После этого не благоразумнее ли отказаться однажды навсегда от обольстительной мысли, будто был у славян еще с первых веков какой-либо перевод хотя некоторых книг священных? Все, что можно придумать в пользу ее, очевидно, ведет только к предположениям и притом очень шатким, не представляя ни одного прямого доказательства. Между тем как, с другой стороны, есть решительные доказательства, которые говорят, что перевод Священного Писания и богослужебных книг на славянский язык в первый раз совершен именно во второй половине девятого века Константином, в монашестве Кириллом, и Мефодием.

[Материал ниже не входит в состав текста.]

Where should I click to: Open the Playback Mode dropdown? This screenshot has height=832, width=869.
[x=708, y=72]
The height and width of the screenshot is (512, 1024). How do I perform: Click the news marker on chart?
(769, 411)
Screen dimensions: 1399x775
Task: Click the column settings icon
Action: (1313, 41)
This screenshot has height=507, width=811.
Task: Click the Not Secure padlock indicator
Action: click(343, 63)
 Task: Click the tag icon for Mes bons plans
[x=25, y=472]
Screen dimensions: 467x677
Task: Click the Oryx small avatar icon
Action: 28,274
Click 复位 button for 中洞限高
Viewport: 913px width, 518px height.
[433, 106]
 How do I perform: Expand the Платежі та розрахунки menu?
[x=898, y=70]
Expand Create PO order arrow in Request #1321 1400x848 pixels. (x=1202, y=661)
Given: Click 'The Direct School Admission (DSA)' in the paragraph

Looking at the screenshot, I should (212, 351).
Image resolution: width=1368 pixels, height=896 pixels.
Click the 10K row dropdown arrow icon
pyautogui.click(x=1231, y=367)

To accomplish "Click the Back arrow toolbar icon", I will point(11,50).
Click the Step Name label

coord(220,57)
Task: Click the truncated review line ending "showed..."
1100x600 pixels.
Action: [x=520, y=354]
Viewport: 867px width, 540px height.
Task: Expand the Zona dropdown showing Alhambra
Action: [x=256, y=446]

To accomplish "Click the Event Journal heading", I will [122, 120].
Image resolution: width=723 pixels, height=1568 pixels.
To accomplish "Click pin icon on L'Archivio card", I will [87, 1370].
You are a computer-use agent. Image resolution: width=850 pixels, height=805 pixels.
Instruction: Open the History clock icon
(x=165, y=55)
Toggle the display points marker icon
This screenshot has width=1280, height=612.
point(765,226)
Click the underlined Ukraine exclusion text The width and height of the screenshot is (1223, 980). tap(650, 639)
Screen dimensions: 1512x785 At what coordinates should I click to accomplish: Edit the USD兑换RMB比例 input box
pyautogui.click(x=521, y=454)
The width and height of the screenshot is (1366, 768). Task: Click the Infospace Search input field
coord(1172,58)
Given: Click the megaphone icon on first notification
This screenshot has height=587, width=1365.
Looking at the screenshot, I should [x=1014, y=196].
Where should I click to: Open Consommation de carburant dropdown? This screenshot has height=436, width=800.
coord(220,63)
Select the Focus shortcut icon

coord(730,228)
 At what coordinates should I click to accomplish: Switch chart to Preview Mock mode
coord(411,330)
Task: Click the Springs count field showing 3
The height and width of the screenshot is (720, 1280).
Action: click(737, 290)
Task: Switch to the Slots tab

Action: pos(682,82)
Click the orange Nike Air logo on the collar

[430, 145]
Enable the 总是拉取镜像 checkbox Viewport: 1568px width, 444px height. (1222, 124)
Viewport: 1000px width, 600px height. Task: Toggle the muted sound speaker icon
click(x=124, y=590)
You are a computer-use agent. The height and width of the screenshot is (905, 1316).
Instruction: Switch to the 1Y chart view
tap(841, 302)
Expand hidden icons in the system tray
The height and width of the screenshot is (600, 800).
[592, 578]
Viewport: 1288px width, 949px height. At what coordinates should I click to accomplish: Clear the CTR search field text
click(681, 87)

Доныне уцелели, хотя в позднейших списках, современные жизнеописания этих святых братьев, составленные их учениками. И что же? В обоих жизнеописаниях представляется, что первыми изобретателями славянских букв, первыми пролагателями священных книг на славянскую речь, первыми учителями словенску языку были святые Кирилл и Мефодий. В житии святого Кирилла, кроме того что нами приведено выше о изобретении им славянских букв и переводе Евангелия, повествуется далее, что царь греческий Михаил послал с Кириллом к Ростиславу, князю моравскому, епистолию и в ней писал: «Бог, иже велит всякому, дабы в разум истинный пришел, видев веру твою, створи и ныне, в наша лета, явль буквы в ваш язык, егоже не бе дано было, да и вы причтетеся велицех языцех, иже славят Бога своим языком», а еще далее говорится, что святой Кирилл, прибыв к моравам, «вскоре ся весь церковный чин преложи». Равным образом и житие святого Мефодия свидетельствует, что когда царь посылал его с святым Кириллом в Моравию, то они «на молитву ся наложиста, да ту яви Бог Философу словеньскы книгы, и абие устроив писмена и беседу съставль, пути ся ят моравскаго». Сохранилась также «Похвала» святому Кириллу, составленная одним из учеников его, Климентом епископом, который говорит в ней о своем учителе: «Преложи и весь церковный устав отгреческаго на словеньскы язык... всем бо языком сокровенныа тайны во извитьях словесных разумно исповедая, сказа, овому писмены, овому учением».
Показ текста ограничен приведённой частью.